◆ **RECORDS FOR THIS TASK**:
______________________________

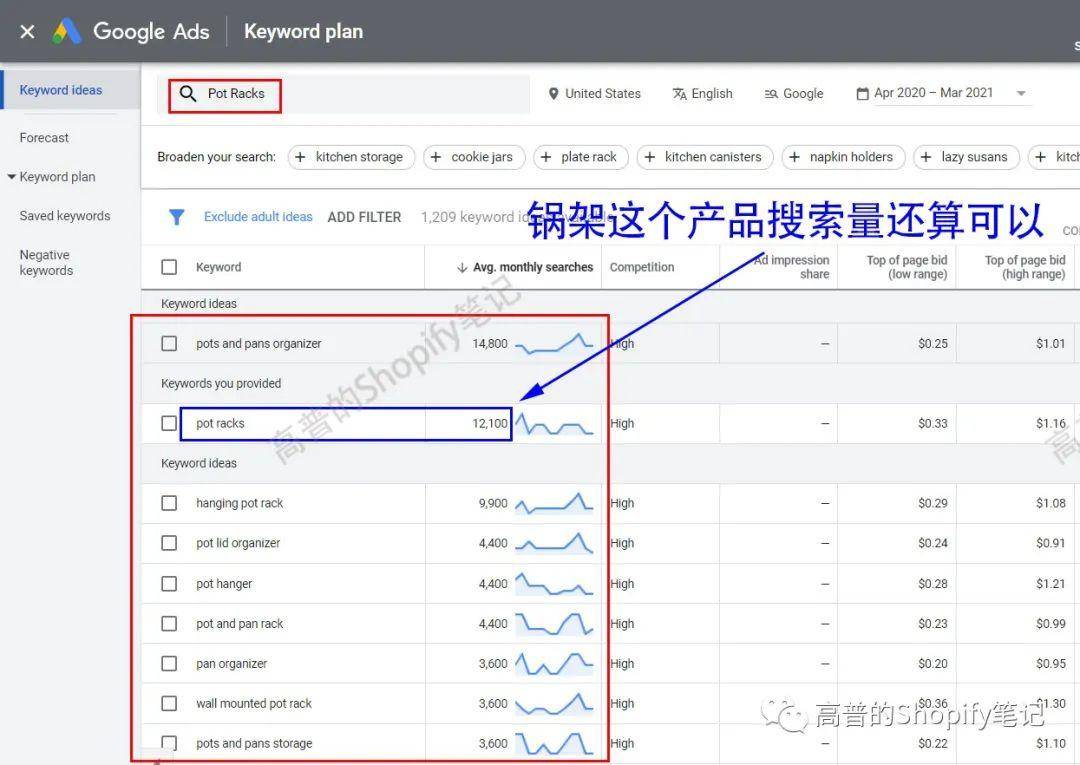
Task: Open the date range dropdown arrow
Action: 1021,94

______________________________

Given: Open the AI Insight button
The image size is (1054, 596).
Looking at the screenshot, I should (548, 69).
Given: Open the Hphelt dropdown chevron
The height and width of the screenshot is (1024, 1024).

______________________________

◆ **ACTION ITEM**:
Using the data above, transcribe the lines that run from the line with "Given: Open the AI Insight button" to the line with "The height and", both ends kept, and output nothing else.

◆ **RESPONSE**:
Given: Open the AI Insight button
The image size is (1054, 596).
Looking at the screenshot, I should (548, 69).
Given: Open the Hphelt dropdown chevron
The height and width of the screenshot is (1024, 1024).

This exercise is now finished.